セシルも自室に戻ってしまうほどの時間。私は何かを感じ、部屋の窓を開けました。夜空に浮かぶ月は綺麗で、それ以外何も視界に入らない。
でも、窓の向こうに感じた違和感の正体はわかりませんでした。実はこの違和感。これで三日目なのです。三日間も似たような違和感に襲われていますが、その違和感の正体が何もわかりません。
「月…………確かこの世界の名前は…………」
「衛星。夜の女神の名前だね。こんばんは美しい姫様」
不意に後ろから聞こえる声。私はがばっと振り返ると、そこには同じくらいの大きさの男の子が黒いローブを着て立っていた。顔は見えないけど、なんとなく男の子と断定してしまった。ただの直感である。
「ここがどこかご存じかしら?」
私が探るように尋ねると、彼はおどけるように答える。
「おいおい、迷い込んでこれる場所ではないだろう?」
「それもそうね」
つまり彼は、わざとこの場にいると言うことになるわね。それって結構な危険人物じゃない?

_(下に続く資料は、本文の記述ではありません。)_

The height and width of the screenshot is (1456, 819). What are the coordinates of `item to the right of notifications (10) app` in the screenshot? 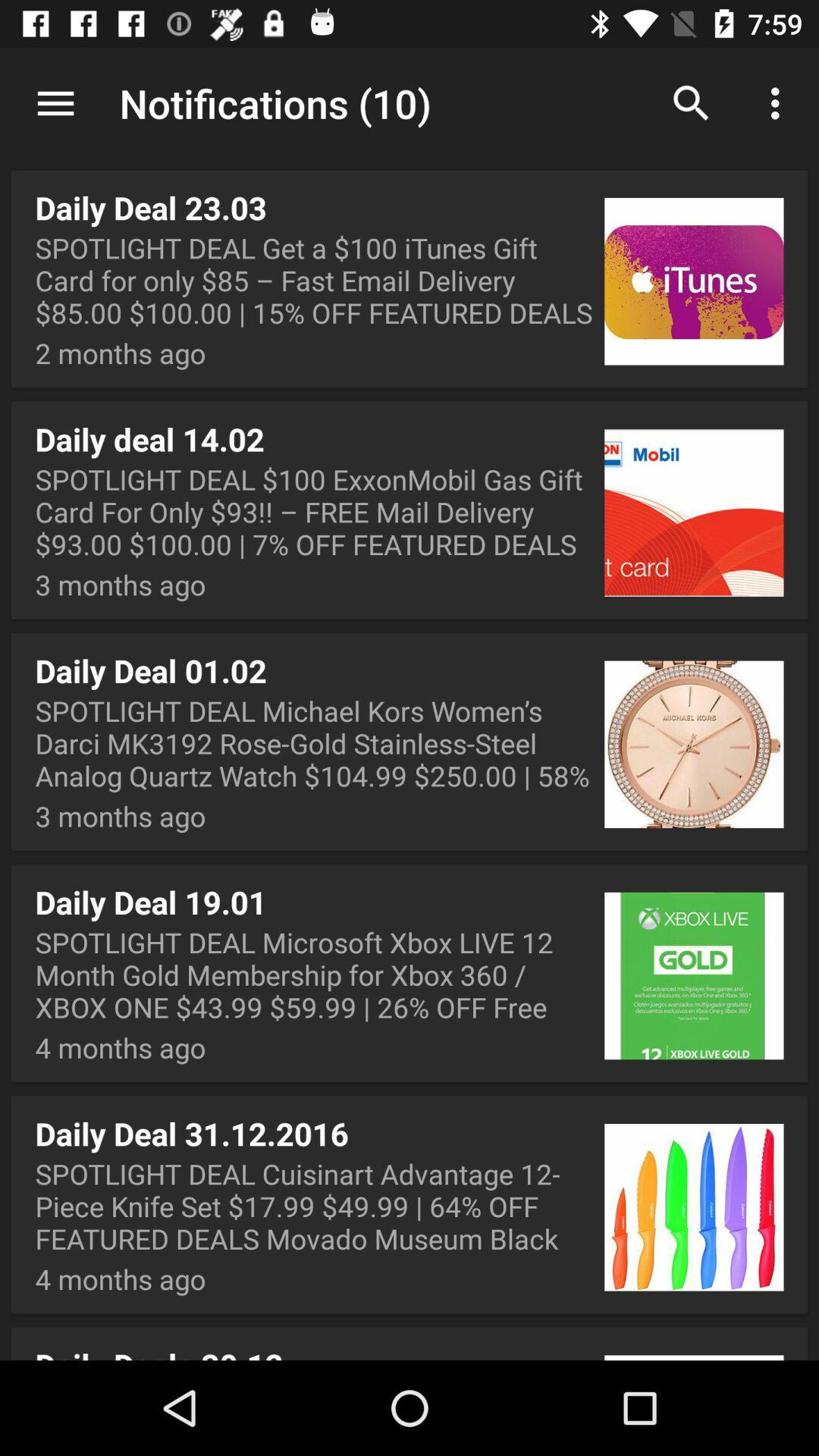 It's located at (691, 102).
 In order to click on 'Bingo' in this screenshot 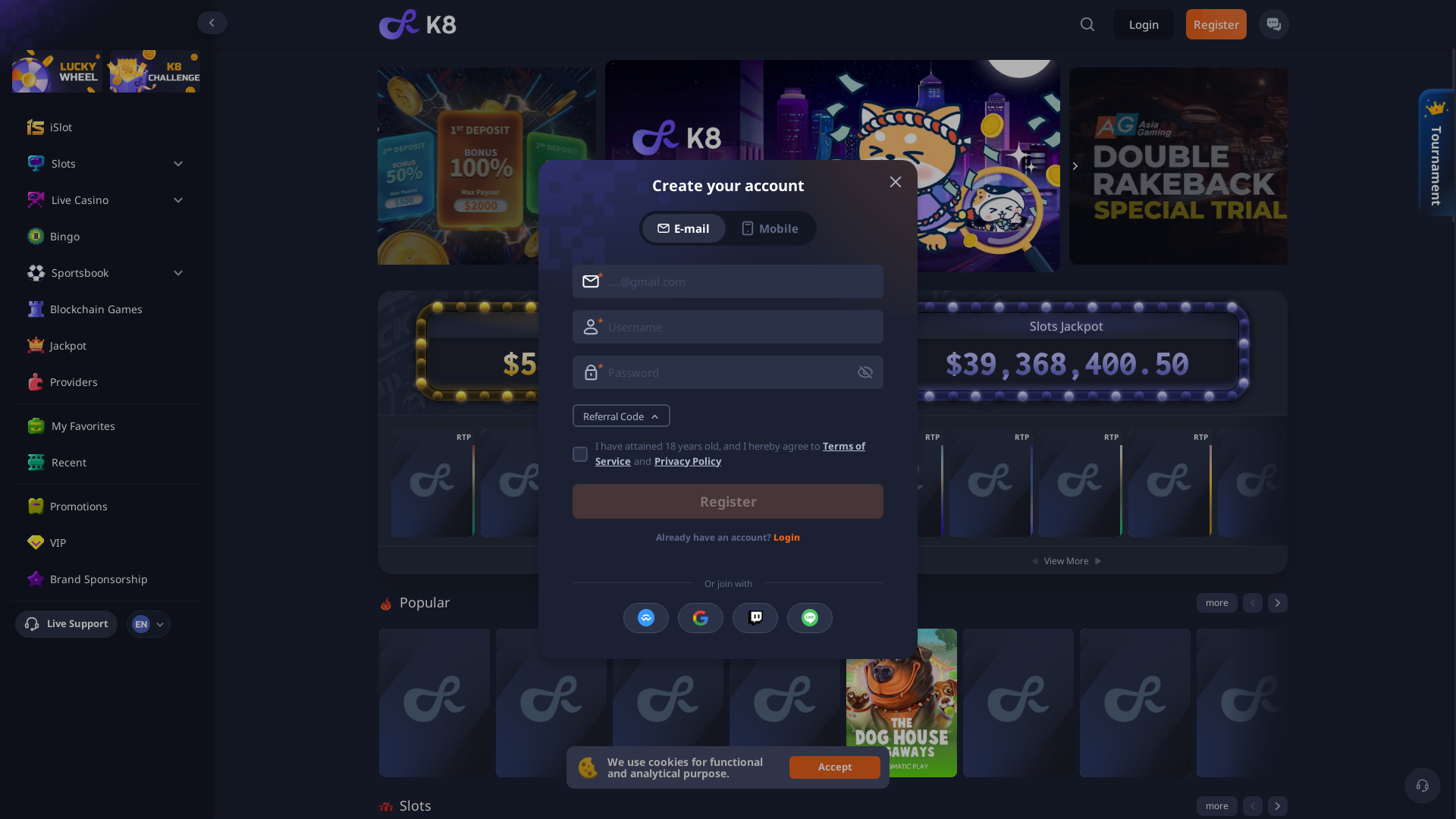, I will do `click(116, 237)`.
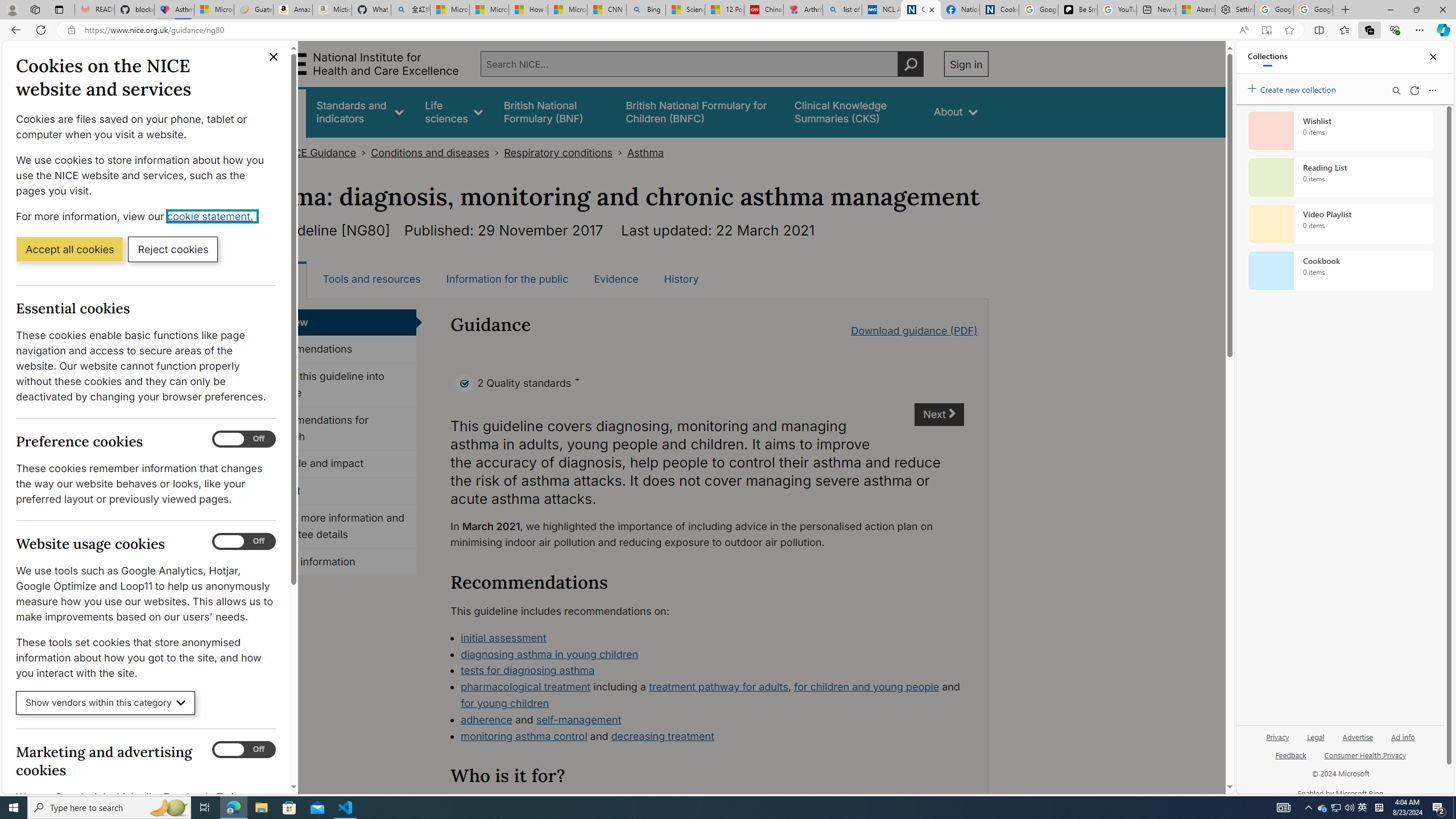 The image size is (1456, 819). Describe the element at coordinates (644, 152) in the screenshot. I see `'Asthma'` at that location.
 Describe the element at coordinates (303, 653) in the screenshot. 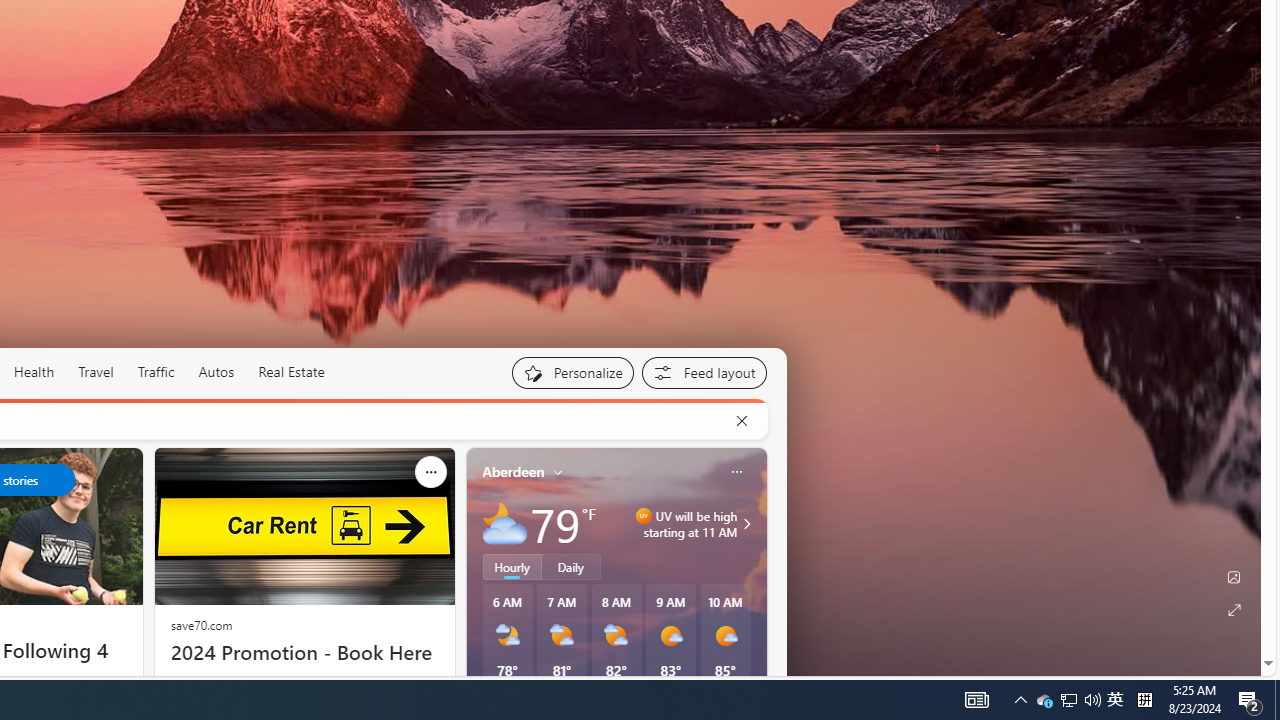

I see `'2024 Promotion - Book Here'` at that location.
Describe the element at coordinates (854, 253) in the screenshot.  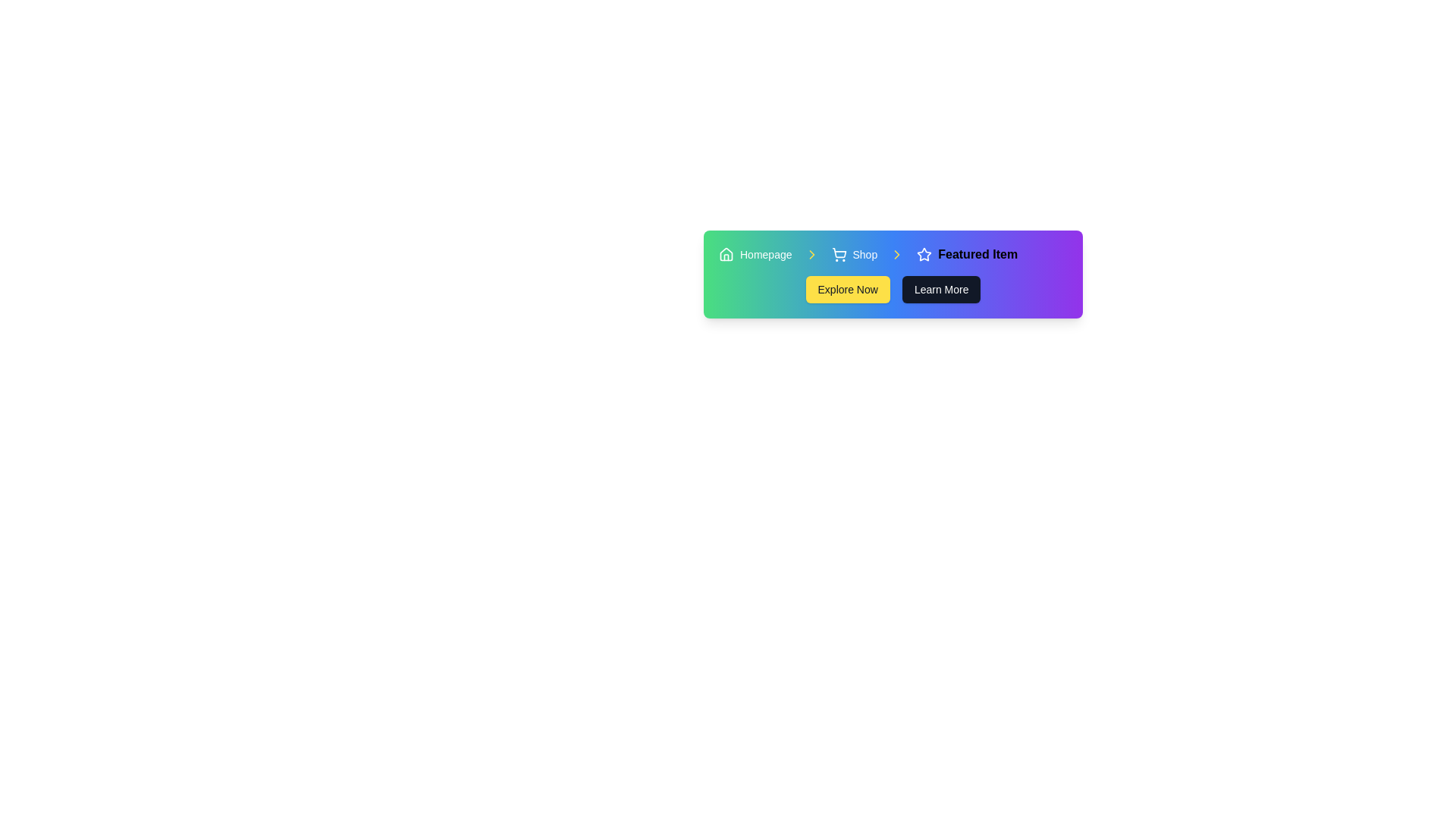
I see `the second item in the breadcrumb navigation bar, which links to the shop section` at that location.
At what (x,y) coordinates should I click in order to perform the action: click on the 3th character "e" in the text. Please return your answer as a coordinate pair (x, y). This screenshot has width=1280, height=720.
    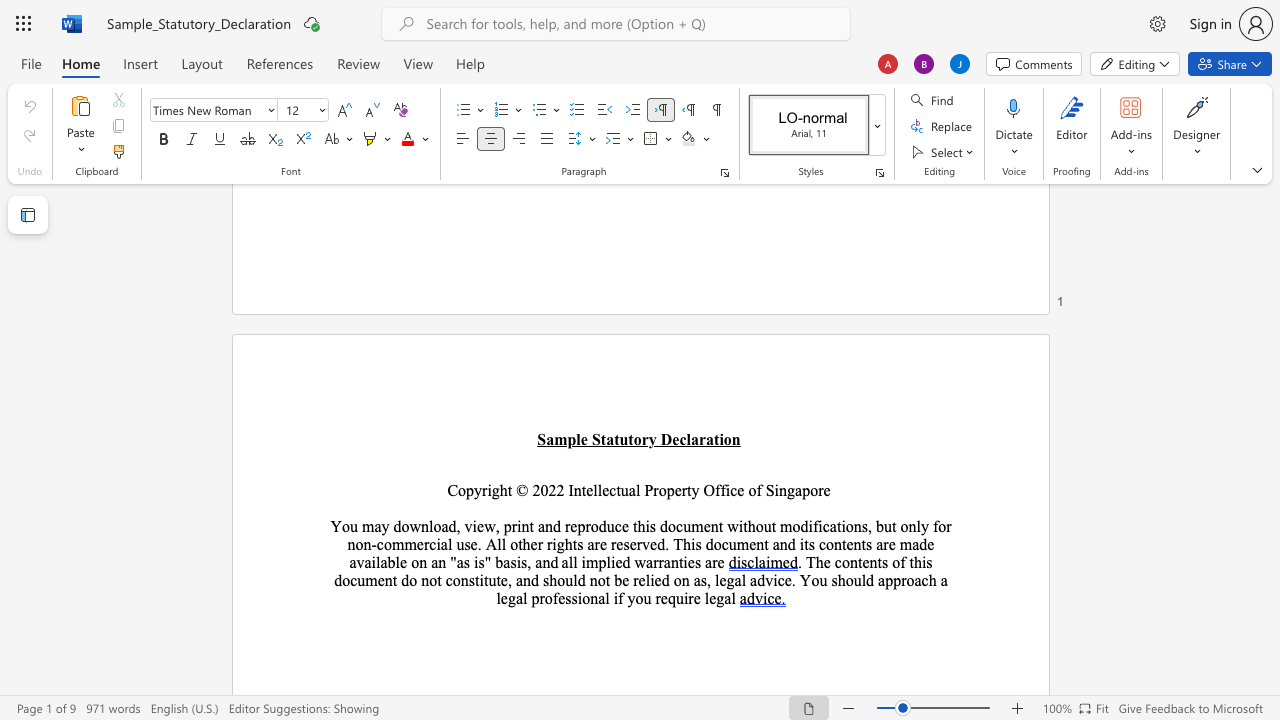
    Looking at the image, I should click on (678, 490).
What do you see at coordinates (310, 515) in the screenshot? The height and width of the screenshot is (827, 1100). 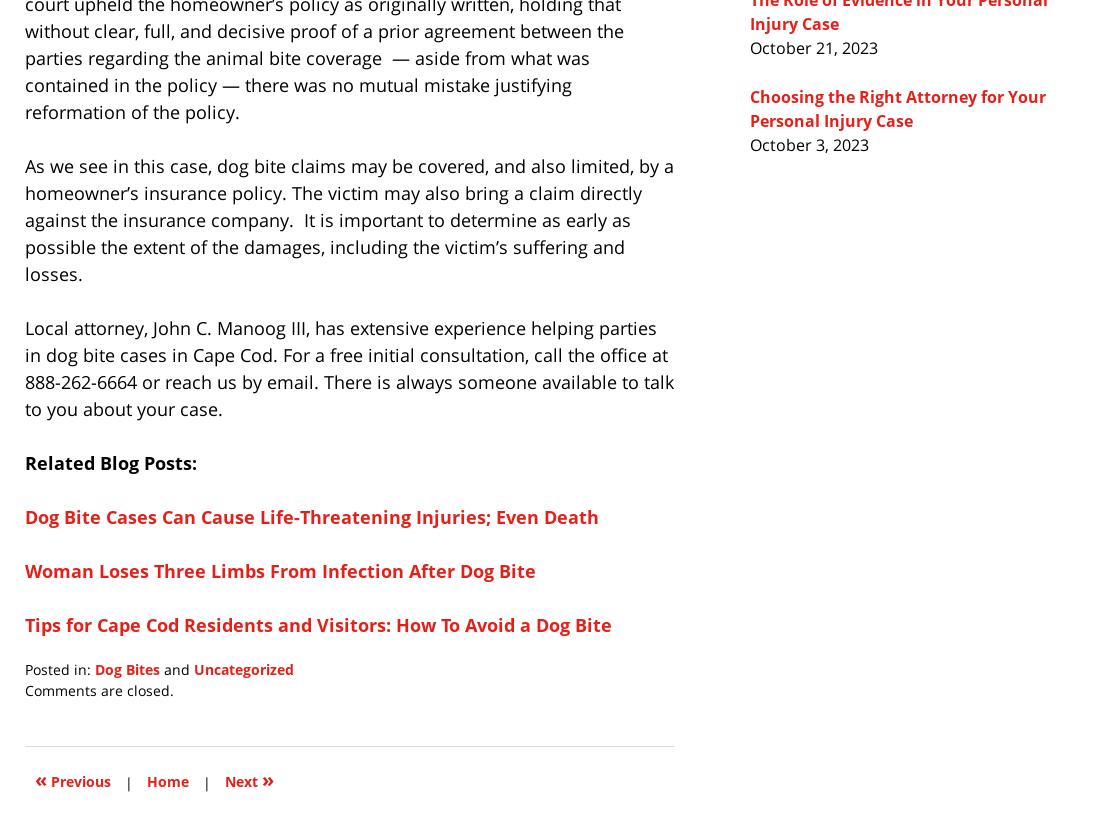 I see `'Dog Bite Cases Can Cause Life-Threatening Injuries; Even Death'` at bounding box center [310, 515].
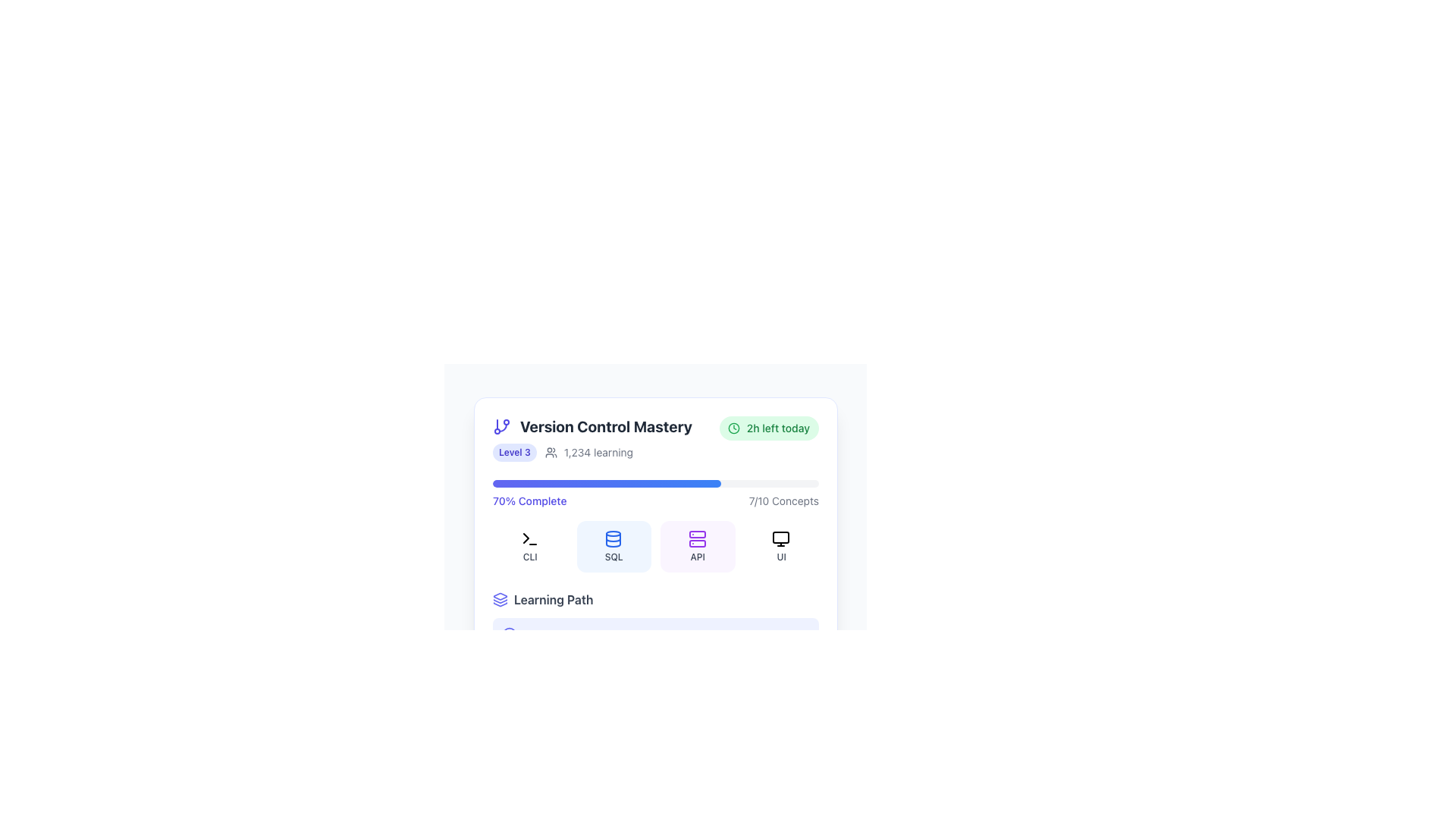 The image size is (1456, 819). Describe the element at coordinates (607, 483) in the screenshot. I see `the filled portion of the progress bar, which is a horizontal bar with a gradient color transitioning from indigo to blue, located below the title '70% Complete' and the data '7/10 Concepts'` at that location.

隙を見て助けを呼ぶべきか。それともこんな子供に大げさだろうか。さてどうしたものか。
「今日は君に協力を求めに来たんだ」
どうするか悩んでいたところで、彼が私に話しかける。目的があってきたと考えるのであれば当然でしょう。
「協力? 何をどう? てゆうかなんで私?」
完全に怪しいが、子供のすることだ。無謀な計画かもしれないし、ただの夢物語かもしれない。そんな幼稚なものではないと言うことは、薄々感じてはいても、どこかでそういう風に期待してしまう。危険なことじゃないと良いのだけれど。
「そう、僕は君に協力を求めている。具体的にはもう少し先、君が魔法学園に通う頃だ。なぜ君かという根拠は君に話しても理解してもらえないかもしれなけど、君が異質だからかな」
私が異質? 確かに私は転生者ですし、何かしら異質なものを持っているのかもしれませんけど、それって外から見てわかるものなのかしら。
「それじゃ」
「ちょっと待って!」
私が呼び止めると、彼は足を止める。
「まだ協力する内容まで聞いていないわ」
「…………おっと、そうだったね。君にして欲しいことはワンダーオーブを手に入れて欲しい」
「ワンダーオーブ!?」
「それじゃ」
彼は黒靄に囲まれたと思ったら、その場から跡形もなく消えた。一体何者だったのだろうか。それよりも、目的が私と一致している。場合によっては邪魔者と言うことになる。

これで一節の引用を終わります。